**TESTO FORNITO**
* * *

Borderless: sarà la prima volta per l’edizione annuale della capitale europea della cultura, protagoniste Gorizia e Nova Gorica (Friuli Venezia Giulia e Slovenia), nel 2025, insieme alla tedesca Chemnitz, anch’essa cittadina situata a poca distanza da un confine, quello con la Repubblica Ceca.
La presentazione ufficiale di GO 2025! – scattante titolo – si è tenuta nel contesto del 56° Vinitaly, il Salone internazionale del vino e dei distillati ospitato da Veronafiere, dal 14 al 17 aprile 2024, con oltre 4.000 cantine da tutta Italia e da 30 nazioni. L’annuncio più emozionante, tuttavia, è stato quello in loco, Gorizia e Nova Gorica, precisamente in piazza della Transalpina, significativa poiché un tempo oppressa da un muro come a Berlino.
Un po’ di storia, per capire meglio questa inedita elezione a capitale culturale per la città a doppia faccia: Gorizia si trova all’estrema periferia orientale della pianura friulana, al limitare fra Italia e Slovenia, nella confluenza delle valli dei fiumi Isonzo e Vipacco. Il nome italiano deriva dallo sloveno gorica che significa “collina”, diminutivo di gora, che significa “monte” e comparve per la prima volta nell’anno 1001 su un atto di donazione imperiale. Dal 1424 appartenne di fatto alla Repubblica di Venezia, ma il 12 aprile 1500 Leonardo di Gorizia, ultimo conte reggente, morì senza discendenti, lasciando in eredità la contea a Massimiliano I d’Asburgo, con grave disappunto dei veneziani, che cercarono di riprendersi la proprietà, invano. Dal 1509 fu terra asburgica e il titolo di conte di Gorizia passò ai sovrani d’Austria fino al 1918.

* * *

**RECORD FORNITI**
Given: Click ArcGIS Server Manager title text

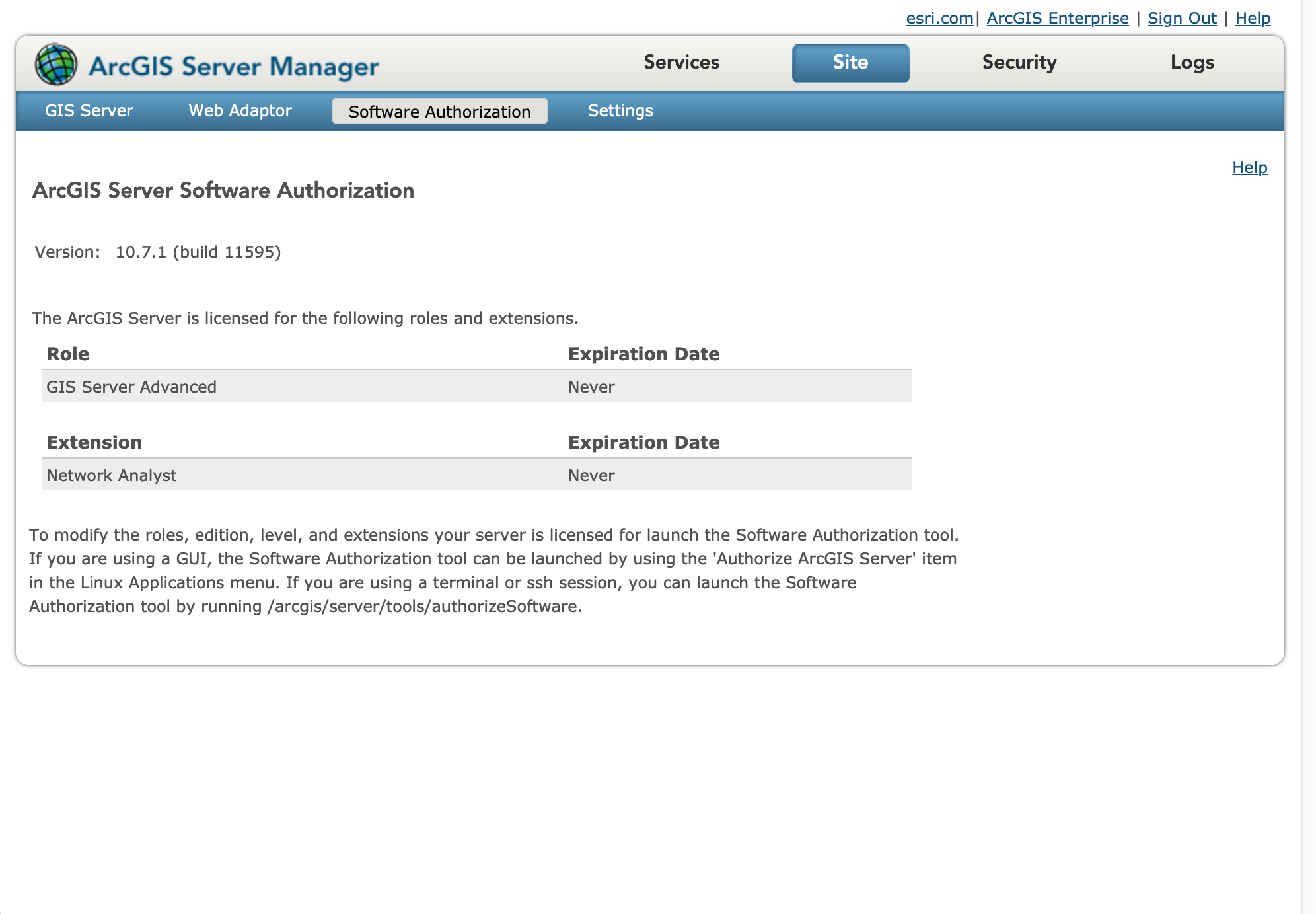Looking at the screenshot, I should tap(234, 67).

* * *

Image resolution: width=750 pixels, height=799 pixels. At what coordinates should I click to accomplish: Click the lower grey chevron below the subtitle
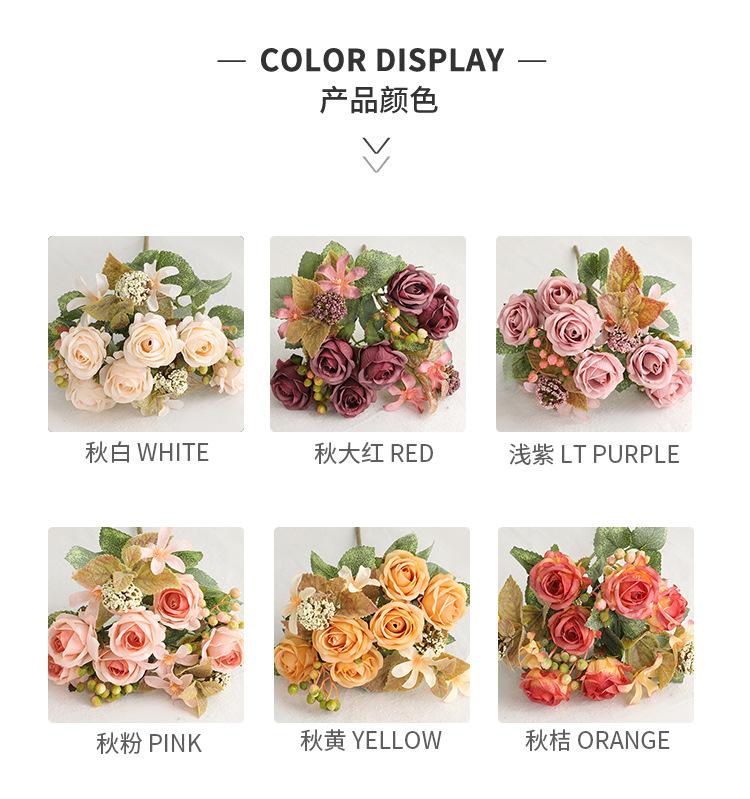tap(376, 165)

* * *

**CONSEGNA 1**
Puoi riportare il testo su GO 2025 da "La presentazione ufficiale" fino a "come a Berlino." incluso, sostituendo "Veronafiere" con "la Fiera di Verona"?
**CONSEGNA 2**
Puoi riprendere il testo su GO 2025 e continuarlo dopo la sua ultima frase?

**RISPOSTA 1**
La presentazione ufficiale di GO 2025! – scattante titolo – si è tenuta nel contesto del 56° Vinitaly, il Salone internazionale del vino e dei distillati ospitato da la Fiera di Verona, dal 14 al 17 aprile 2024, con oltre 4.000 cantine da tutta Italia e da 30 nazioni. L’annuncio più emozionante, tuttavia, è stato quello in loco, Gorizia e Nova Gorica, precisamente in piazza della Transalpina, significativa poiché un tempo oppressa da un muro come a Berlino.

**RISPOSTA 2**
La terza guerra d’indipendenza italiana (1866) portò il Veneto nel Regno d’Italia e l’amministrazione imperiale austriaca aumentò il controllo sul gruppo etnico italiano, temendo correnti irredentiste. Nel 1909 la lingua italiana venne vietata in tutti gli edifici pubblici e gli italiani furono estromessi dalle amministrazioni, favorendo il gruppo etnico slavo, ritenuto dall’impero più fedele. E fu presto tempo di guerra: per Gorizia iniziò nell’estate 1914, data la sua appartenenza all’impero austro-ungarico, mentre il regno d’Italia scese in campo nel maggio 1915. Le truppe italiane entrarono per la prima volta in città nell’agosto 1916. Sangue, morte, devastazione su entrambi i fronti. Su questo scenario d’orrore furono scritte le note di una canzone dall’autore anonimo, ma divenuta inno antimilitarista, tant’è che chi la intonava veniva accusato di disfattismo e fucilato: “(…) O, Gorizia, tu sei maledetta, per ogni cuore che sente coscienza; dolorosa ci fu la partenza e il ritorno per molti non fu (…)”.
Ripreso dagli austriaci dopo Caporetto (ottobre 1917), il sito venne definitivamente occupato dal Regio Esercito italiano solo a conflitto terminato, il 7 novembre 1918.
La seconda guerra mondiale riportò sangue, morte e devastazione. I partigiani del 9º corpo sloveno occuparono Gorizia nel maggio del 1945 e iniziarono le epurazioni degli oppositori – o presunti tali – al regime, italiani o sloveni che fossero. La maggior parte dei deportati fu trucidata in Jugoslavia, alla quale l’Italia, con il trattato di Parigi siglato davanti alle potenze vincitrici a cessazione delle ostilità nel 1947, lasciò poi circa i tre quinti del territorio cittadino (oltre che Istria e gran parte della Venezia Giulia).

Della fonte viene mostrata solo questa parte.